Virgin Hyperloop lays off 111 employees, ditches passengers for cargo only

The Virgin Hyperloop
The company had previously said it would be used by "hundreds of millions" of people. Photo credit: Reuters

The grandiose hype surrounding the Virgin Hyperloop has all but disappeared with news the company has made half of its staff redundant and ditched plans to carry passengers.

In May last year co-founder and Chief Executive Josh Giegel told Reuters commercial operations would start as early as 2027, saying it could be the first form of transport in 100 years to revolutionise travel.

"We're at like the very bleeding edge of what a high-speed autonomous battery-powered vehicle is," Giegel said.

"It starts off with two people riding a Hyperloop.

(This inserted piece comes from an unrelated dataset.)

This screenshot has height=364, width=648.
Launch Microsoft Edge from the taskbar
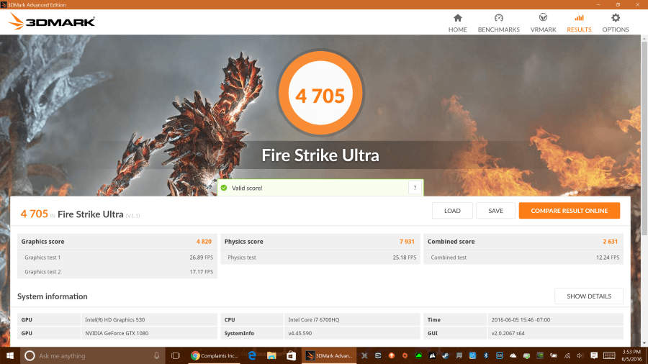click(253, 355)
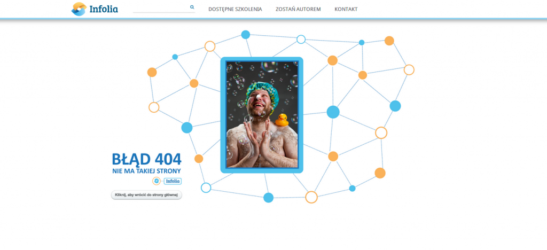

It ends with hundreds of millions of people riding on a Hyperloop and that's what the 2020s, the roaring '20s will be."

The hyperloop was designed to have passenger pods hurtling through almost air-free vacuum tunnels using magnetic levitation at 1200 km/h.

However those passengers have now been replaced by cargo, brought about by "global supply chain issues and all the changes due to COVID".

The US-based company said 111 people were laid off at the end of last week, with a cargo version of the hyperloop now its focus, the Financial Times (FT) reported.

The layoffs were announced via a video conference, the paper reported, quoting one worker who lost their job as saying the cuts were "definitely not expected".

The company said the decision wasn't taken lightly. "It's allowing the company to respond in a more agile and nimble way and in a more cost-efficient manner," it told the FT. 

Virgin Hyperloop, which partner's with Richard Branson's Virgin Group, was looking to develop passenger routes in India to support the overloaded transport system and then in Saudi Arabia.

Part of the change can also be put down to Giegel's departure from the company, the FT said.

He quit, causing "internal turmoil' and a mass exodus of executives, one former senior employee said.

"Morale is low and there is no confidence in the new direction," they added.

DP World, which owns ports around the world as well as part of Virgin Hyperloop, said a cargo option in Saudi Arabia was still on the cards and it was in discussions with 15 customers worldwide.